Le logiciel de détection Compilatio vient compléter la palette des mesures prises. Son fonctionnement est simple. Il suffit à l’enseignant de charger les contributions des étudiants dans le système et ce dernier va les comparer avec le web en quelques minutes. Lorsque des similitudes (copies ou paraphrases) avec du contenu existant sont détectées, les sources apparaissent. Mais attention! Cela ne signifie pas qu’un plagiat a été trouvé, loin de là: il peut s’agir de citations effectuées dans les règles de l’art. «Cet outil est destiné à aider l’enseignant dans sa décision», précise Catherine El Bez, ingénieure pédagogique au dicastère Qualité et Ressources humaines.
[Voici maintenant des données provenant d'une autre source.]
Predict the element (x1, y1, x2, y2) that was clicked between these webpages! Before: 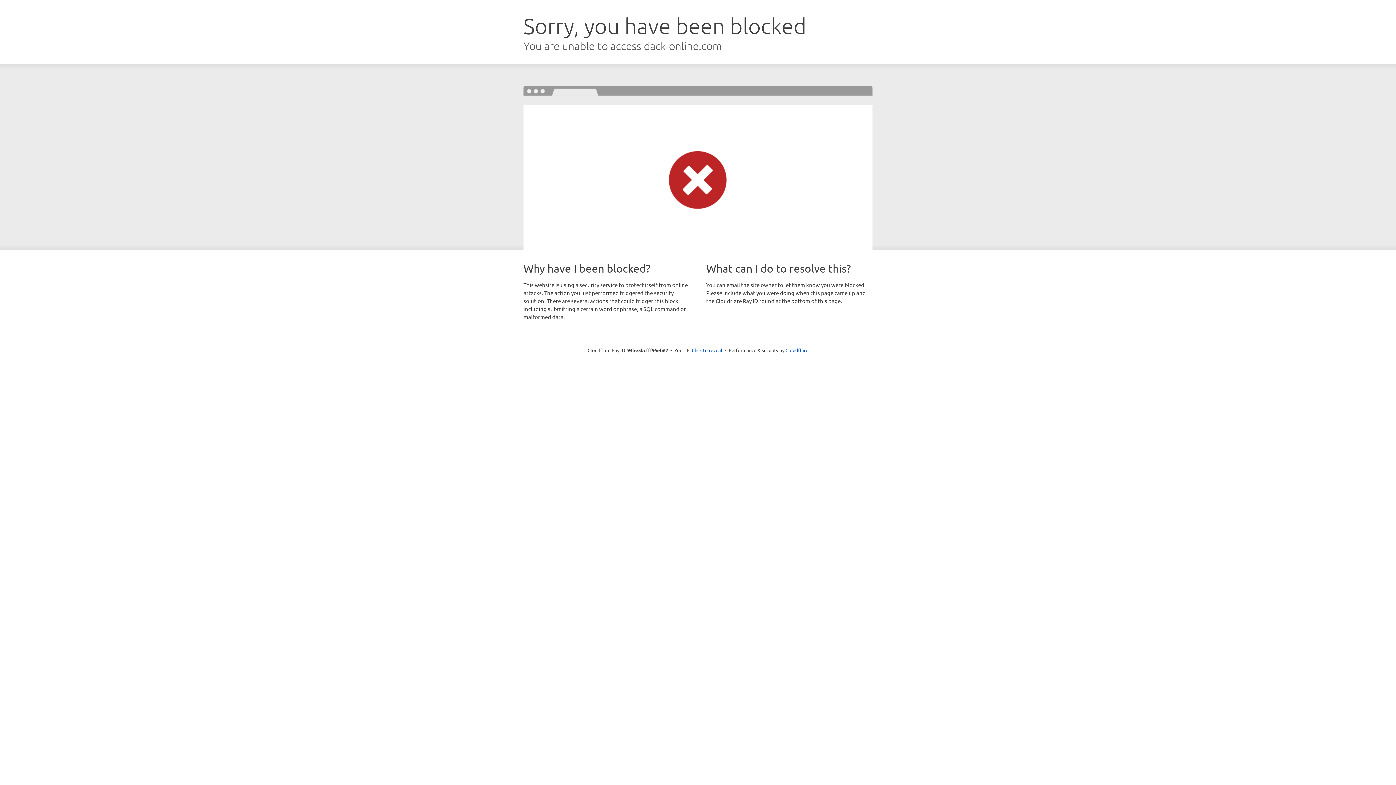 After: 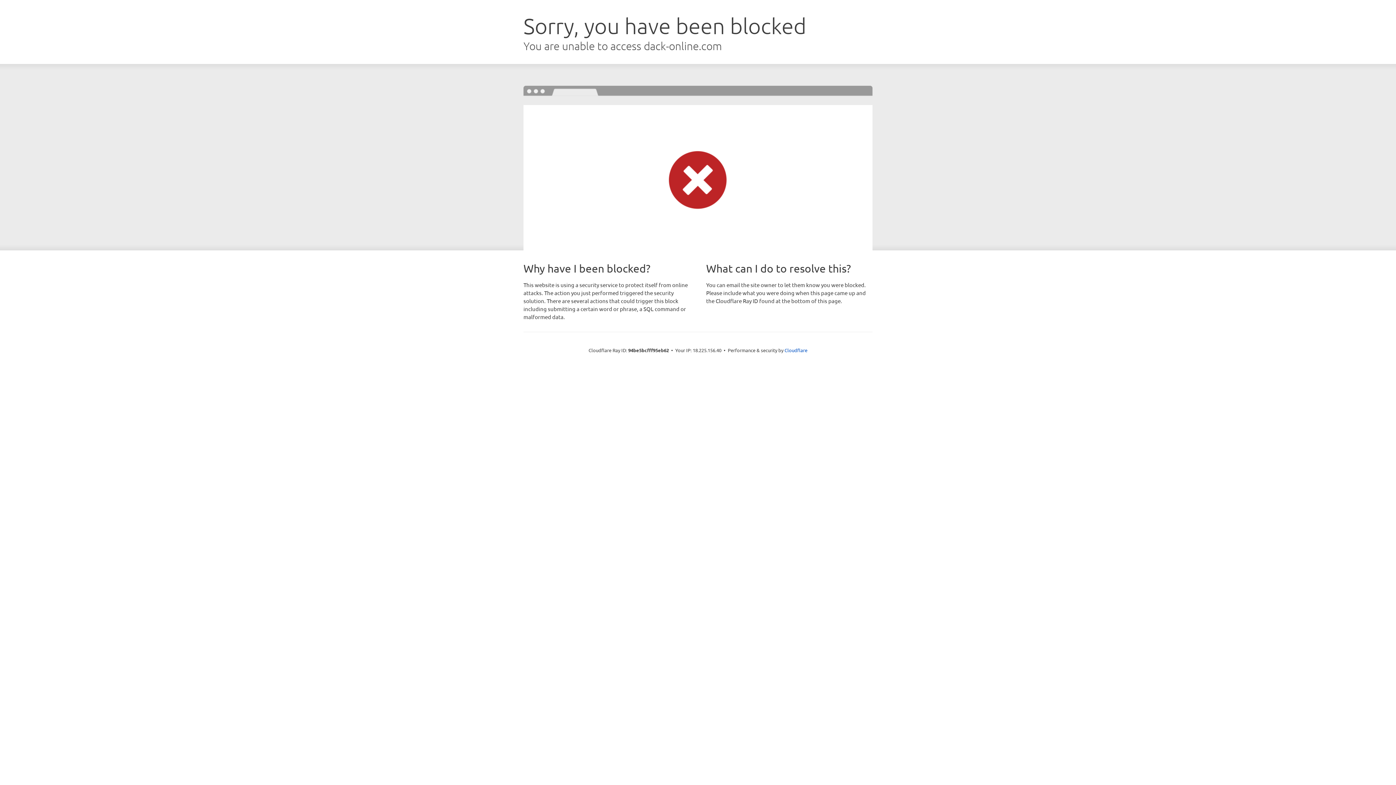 Action: bbox: (692, 346, 722, 353) label: Click to revealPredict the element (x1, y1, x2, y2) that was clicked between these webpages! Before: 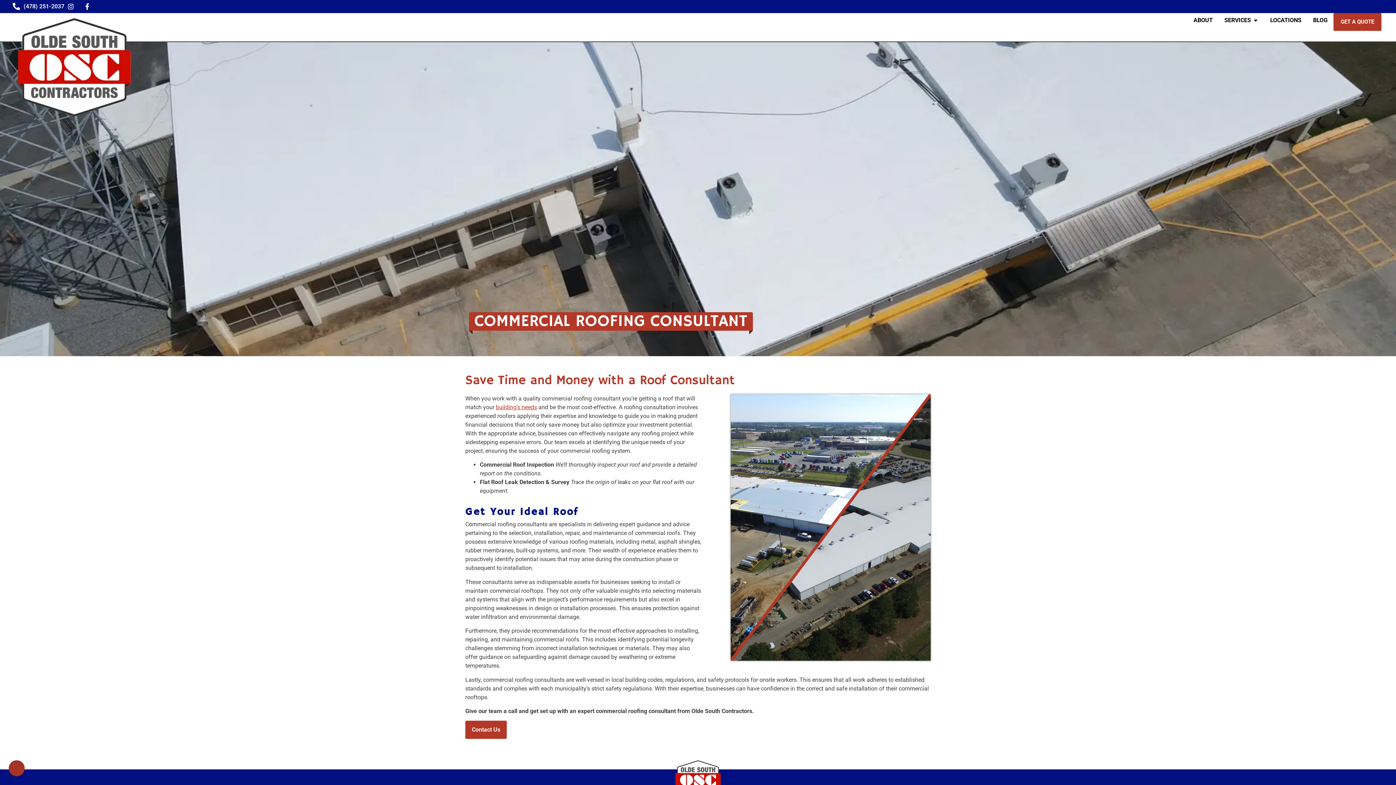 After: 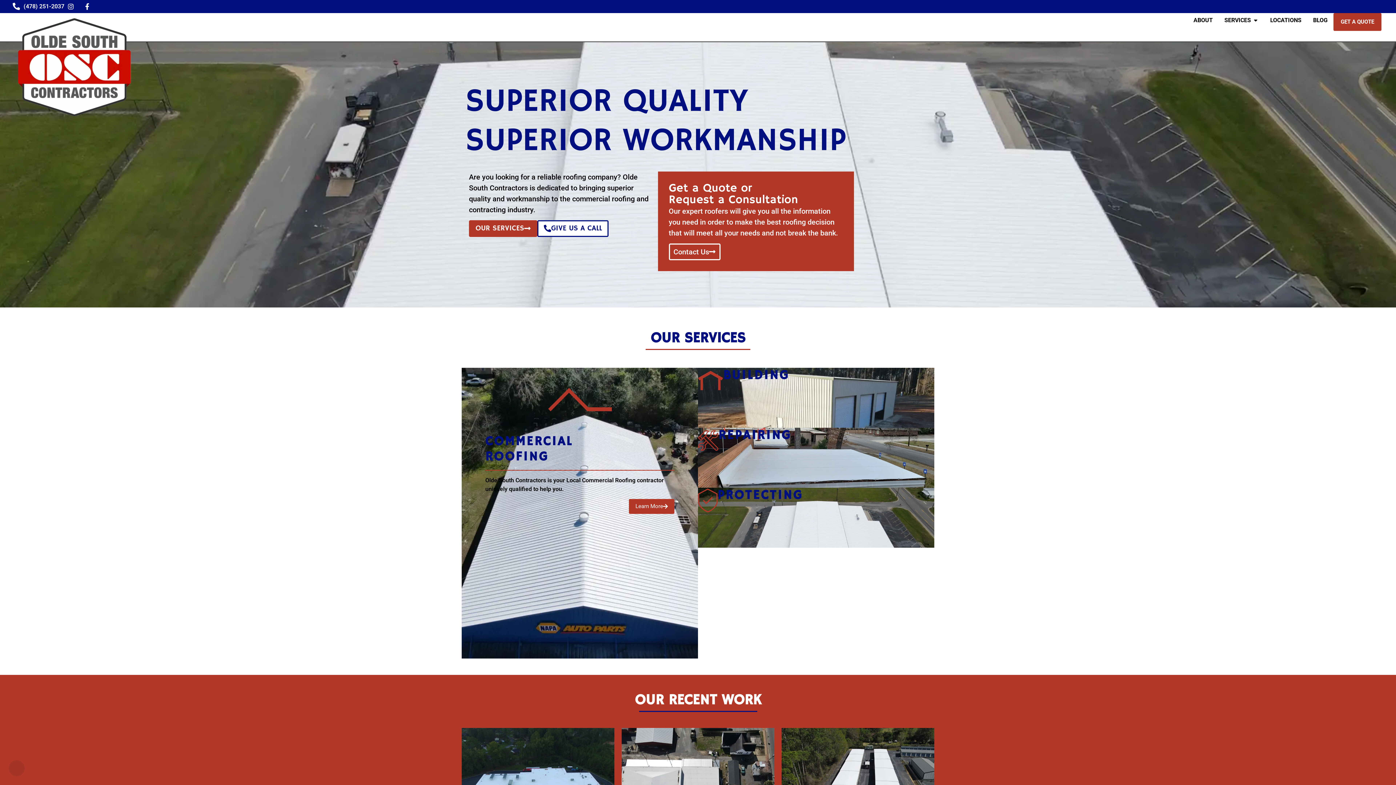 Action: bbox: (552, 755, 843, 804)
Il ne s’agit donc pas d’une caméra de surveillance.
Souvent présentés comme la panacée par les médias, les programmes de détection sont très peu employés. Les enseignants utilisent plutôt leur propre connaissance de la matière (et leur astuce) pour repérer les faussaires. Ainsi, avec un certain humour, un chercheur avoue «copier-coller les paragraphes dépourvus de fautes d’orthographe dans Google, juste pour voir». Pour Jérôme Jacquin, les ruptures stylistiques ou la présence de notions «tombées du ciel» constituent des indices. Tout comme «l’apparition d’un vocabulaire saugrenu ou de phrases jargonnantes», complète Christian Grosse. Dans le cadre d’analyses de textes, un enseignant en Lettres réagit à l’irruption d’auteurs ou de citations non pertinents.
Bien sûr, certains faussaires revêtent les atours de véritables artistes. Un exemple? La traduction d’un document qui n’existe que sous forme papier en de rares exemplaires, rédigé de plus dans une langue exotique. Mais à ce niveau-là de complexité, n’est-il pas plus simple de réaliser soi-même le travail demandé par l’université? «Les étudiants ne doivent pas tricher. S’ils s’y risquent, je leur conseille d’être inventifs!», sourit Jean-Daniel Tissot.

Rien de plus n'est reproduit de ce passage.